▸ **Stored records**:

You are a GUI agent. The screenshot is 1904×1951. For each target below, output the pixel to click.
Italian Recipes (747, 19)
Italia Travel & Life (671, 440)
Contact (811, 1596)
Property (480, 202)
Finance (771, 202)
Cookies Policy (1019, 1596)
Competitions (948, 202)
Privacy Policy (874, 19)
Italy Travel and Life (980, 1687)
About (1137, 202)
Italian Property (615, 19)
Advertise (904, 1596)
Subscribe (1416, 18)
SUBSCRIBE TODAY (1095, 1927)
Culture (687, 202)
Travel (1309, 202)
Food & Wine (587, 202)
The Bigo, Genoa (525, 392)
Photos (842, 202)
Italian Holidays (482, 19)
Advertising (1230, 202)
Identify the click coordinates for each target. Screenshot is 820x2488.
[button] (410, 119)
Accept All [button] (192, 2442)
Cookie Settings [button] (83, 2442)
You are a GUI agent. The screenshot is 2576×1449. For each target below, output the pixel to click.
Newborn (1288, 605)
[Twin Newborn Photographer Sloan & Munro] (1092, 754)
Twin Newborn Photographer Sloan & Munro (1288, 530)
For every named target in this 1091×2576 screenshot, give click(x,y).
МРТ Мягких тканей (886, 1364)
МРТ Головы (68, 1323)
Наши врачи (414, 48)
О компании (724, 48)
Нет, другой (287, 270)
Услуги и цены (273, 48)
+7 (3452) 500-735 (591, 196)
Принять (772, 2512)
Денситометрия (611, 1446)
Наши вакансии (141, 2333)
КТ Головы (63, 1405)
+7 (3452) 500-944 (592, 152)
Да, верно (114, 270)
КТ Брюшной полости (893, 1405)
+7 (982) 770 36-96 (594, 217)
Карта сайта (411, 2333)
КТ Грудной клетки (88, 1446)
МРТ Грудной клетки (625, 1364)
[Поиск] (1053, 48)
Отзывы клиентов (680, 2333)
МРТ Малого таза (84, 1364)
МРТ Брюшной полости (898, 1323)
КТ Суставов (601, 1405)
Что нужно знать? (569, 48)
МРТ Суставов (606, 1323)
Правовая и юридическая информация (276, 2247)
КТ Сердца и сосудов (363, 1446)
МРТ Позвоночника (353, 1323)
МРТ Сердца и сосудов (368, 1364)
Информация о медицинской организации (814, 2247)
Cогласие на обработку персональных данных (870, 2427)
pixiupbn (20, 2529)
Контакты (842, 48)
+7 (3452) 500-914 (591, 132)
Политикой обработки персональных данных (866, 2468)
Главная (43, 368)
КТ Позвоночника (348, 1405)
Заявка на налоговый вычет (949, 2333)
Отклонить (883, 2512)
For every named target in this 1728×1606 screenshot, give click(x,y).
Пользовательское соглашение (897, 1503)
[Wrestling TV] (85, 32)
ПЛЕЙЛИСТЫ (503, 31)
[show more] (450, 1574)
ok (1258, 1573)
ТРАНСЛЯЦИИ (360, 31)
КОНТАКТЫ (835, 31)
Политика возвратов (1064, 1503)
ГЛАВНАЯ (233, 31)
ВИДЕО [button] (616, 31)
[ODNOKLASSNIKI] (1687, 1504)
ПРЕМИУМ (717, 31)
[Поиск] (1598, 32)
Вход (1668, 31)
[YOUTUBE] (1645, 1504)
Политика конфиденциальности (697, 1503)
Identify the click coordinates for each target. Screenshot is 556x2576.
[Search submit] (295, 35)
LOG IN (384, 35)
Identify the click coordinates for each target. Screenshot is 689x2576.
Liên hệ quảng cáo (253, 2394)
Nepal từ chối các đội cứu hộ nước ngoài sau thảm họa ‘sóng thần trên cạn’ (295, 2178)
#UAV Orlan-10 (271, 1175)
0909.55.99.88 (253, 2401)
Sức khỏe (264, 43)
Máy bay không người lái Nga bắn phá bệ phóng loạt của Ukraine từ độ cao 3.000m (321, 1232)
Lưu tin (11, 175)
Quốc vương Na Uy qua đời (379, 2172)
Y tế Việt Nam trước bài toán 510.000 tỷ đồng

▸ **EXERCISE BRIEF**: Return a faithful copy of all the records above.

▸ **RESULT OF THIS EXERCISE**:
You are a GUI agent. The screenshot is 1904×1951. For each target below, output the pixel to click.
Italian Recipes (747, 19)
Italia Travel & Life (671, 440)
Contact (811, 1596)
Property (480, 202)
Finance (771, 202)
Cookies Policy (1019, 1596)
Competitions (948, 202)
Privacy Policy (874, 19)
Italy Travel and Life (980, 1687)
About (1137, 202)
Italian Property (615, 19)
Advertise (904, 1596)
Subscribe (1416, 18)
SUBSCRIBE TODAY (1095, 1927)
Culture (687, 202)
Travel (1309, 202)
Food & Wine (587, 202)
The Bigo, Genoa (525, 392)
Photos (842, 202)
Italian Holidays (482, 19)
Advertising (1230, 202)
Identify the click coordinates for each target. Screenshot is 820x2488.
[button] (410, 119)
Accept All [button] (192, 2442)
Cookie Settings [button] (83, 2442)
You are a GUI agent. The screenshot is 2576×1449. For each target below, output the pixel to click.
Newborn (1288, 605)
[Twin Newborn Photographer Sloan & Munro] (1092, 754)
Twin Newborn Photographer Sloan & Munro (1288, 530)
For every named target in this 1091×2576 screenshot, give click(x,y).
МРТ Мягких тканей (886, 1364)
МРТ Головы (68, 1323)
Наши врачи (414, 48)
О компании (724, 48)
Нет, другой (287, 270)
Услуги и цены (273, 48)
+7 (3452) 500-735 (591, 196)
Принять (772, 2512)
Денситометрия (611, 1446)
Наши вакансии (141, 2333)
КТ Головы (63, 1405)
+7 (3452) 500-944 (592, 152)
Да, верно (114, 270)
КТ Брюшной полости (893, 1405)
+7 (982) 770 36-96 (594, 217)
Карта сайта (411, 2333)
КТ Грудной клетки (88, 1446)
МРТ Грудной клетки (625, 1364)
[Поиск] (1053, 48)
Отзывы клиентов (680, 2333)
МРТ Малого таза (84, 1364)
МРТ Брюшной полости (898, 1323)
КТ Суставов (601, 1405)
Что нужно знать? (569, 48)
МРТ Суставов (606, 1323)
Правовая и юридическая информация (276, 2247)
КТ Сердца и сосудов (363, 1446)
МРТ Позвоночника (353, 1323)
МРТ Сердца и сосудов (368, 1364)
Информация о медицинской организации (814, 2247)
Cогласие на обработку персональных данных (870, 2427)
pixiupbn (20, 2529)
Контакты (842, 48)
+7 (3452) 500-914 (591, 132)
Политикой обработки персональных данных (866, 2468)
Главная (43, 368)
КТ Позвоночника (348, 1405)
Заявка на налоговый вычет (949, 2333)
Отклонить (883, 2512)
For every named target in this 1728×1606 screenshot, give click(x,y).
Пользовательское соглашение (897, 1503)
[Wrestling TV] (85, 32)
ПЛЕЙЛИСТЫ (503, 31)
[show more] (450, 1574)
ok (1258, 1573)
ТРАНСЛЯЦИИ (360, 31)
КОНТАКТЫ (835, 31)
Политика возвратов (1064, 1503)
ГЛАВНАЯ (233, 31)
ВИДЕО [button] (616, 31)
[ODNOKLASSNIKI] (1687, 1504)
ПРЕМИУМ (717, 31)
[Поиск] (1598, 32)
Вход (1668, 31)
[YOUTUBE] (1645, 1504)
Политика конфиденциальности (697, 1503)
Identify the click coordinates for each target. Screenshot is 556x2576.
[Search submit] (295, 35)
LOG IN (384, 35)
Identify the click coordinates for each target. Screenshot is 689x2576.
Liên hệ quảng cáo (253, 2394)
Nepal từ chối các đội cứu hộ nước ngoài sau thảm họa ‘sóng thần trên cạn’ (295, 2178)
#UAV Orlan-10 (271, 1175)
0909.55.99.88 (253, 2401)
Sức khỏe (264, 43)
Máy bay không người lái Nga bắn phá bệ phóng loạt của Ukraine từ độ cao 3.000m (321, 1232)
Lưu tin (11, 175)
Quốc vương Na Uy qua đời (379, 2172)
Y tế Việt Nam trước bài toán 510.000 tỷ đồng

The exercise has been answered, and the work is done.